=== Task directions ===
Please say how many lines in the records contain the word "agent", giving only the number.
BEGIN Supplied material
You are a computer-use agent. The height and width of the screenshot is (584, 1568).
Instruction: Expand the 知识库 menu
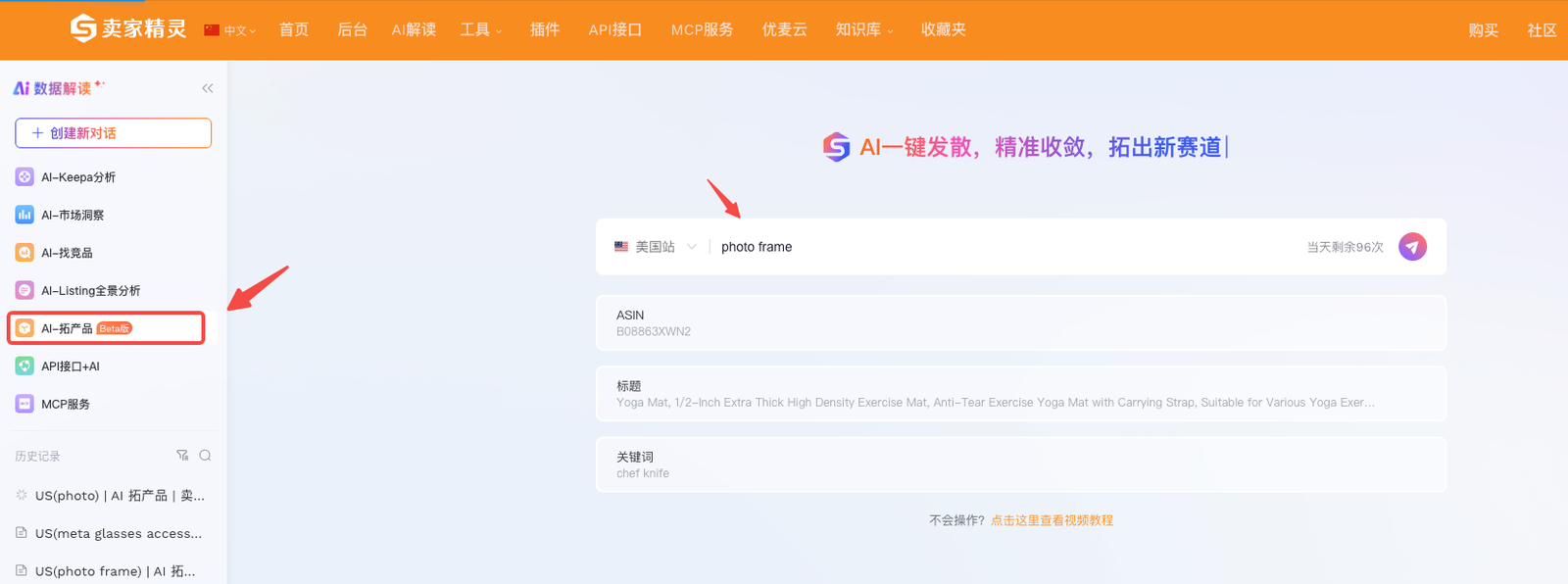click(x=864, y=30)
END Supplied material
BEGIN Supplied material
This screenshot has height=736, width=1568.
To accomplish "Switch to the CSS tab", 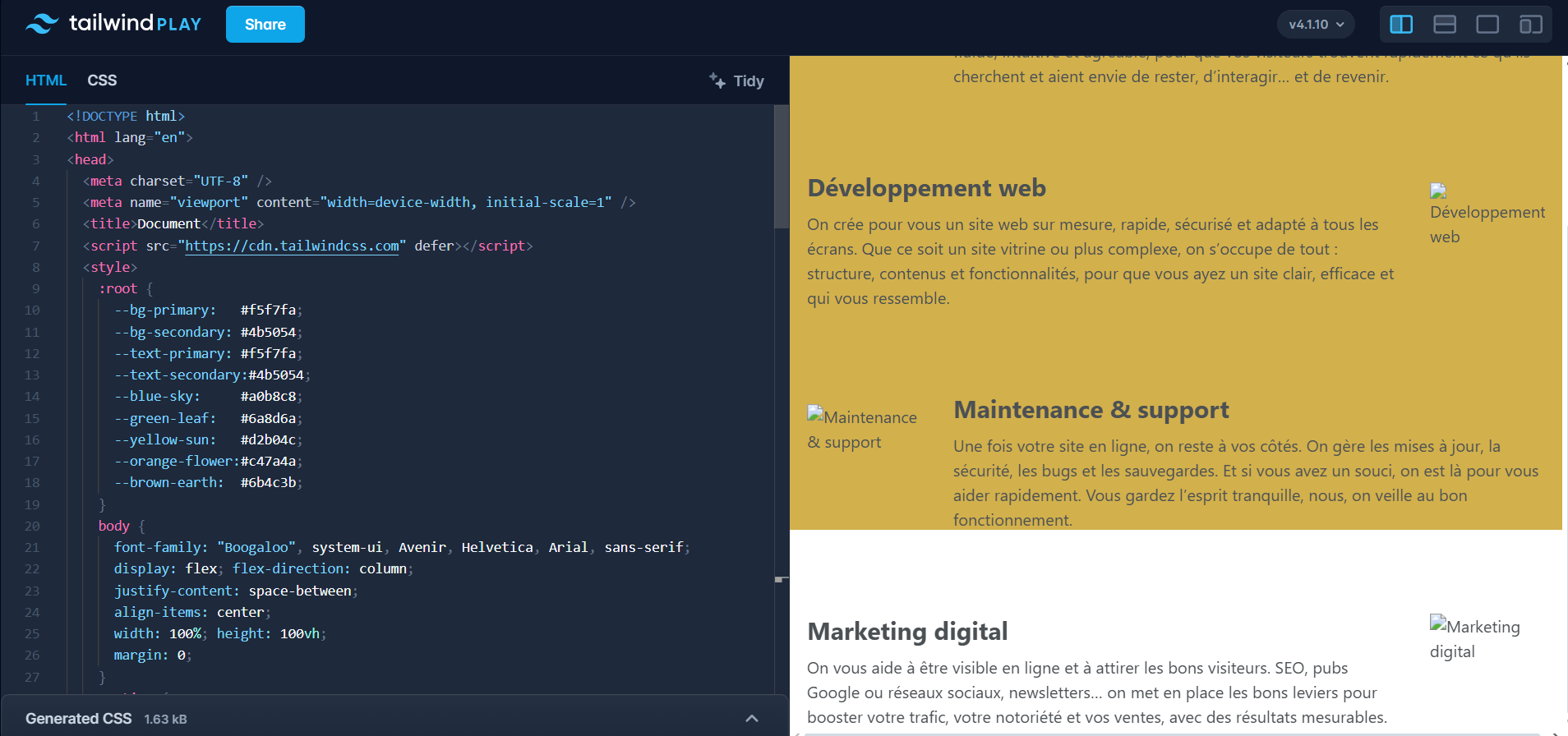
END Supplied material
BEGIN Supplied material
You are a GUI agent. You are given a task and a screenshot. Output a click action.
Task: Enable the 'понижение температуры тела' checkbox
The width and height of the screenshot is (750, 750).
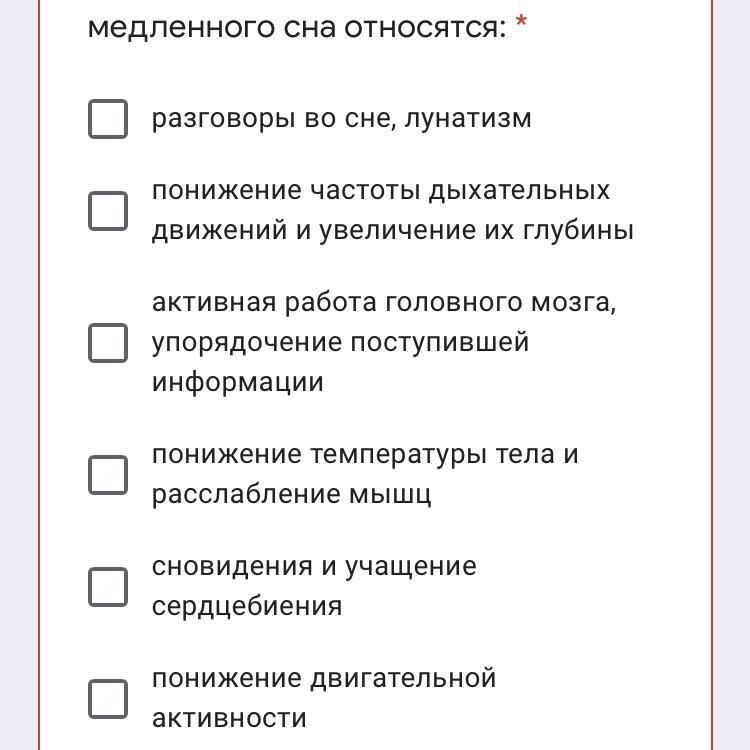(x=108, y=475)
END Supplied material
=== Final answer ===
2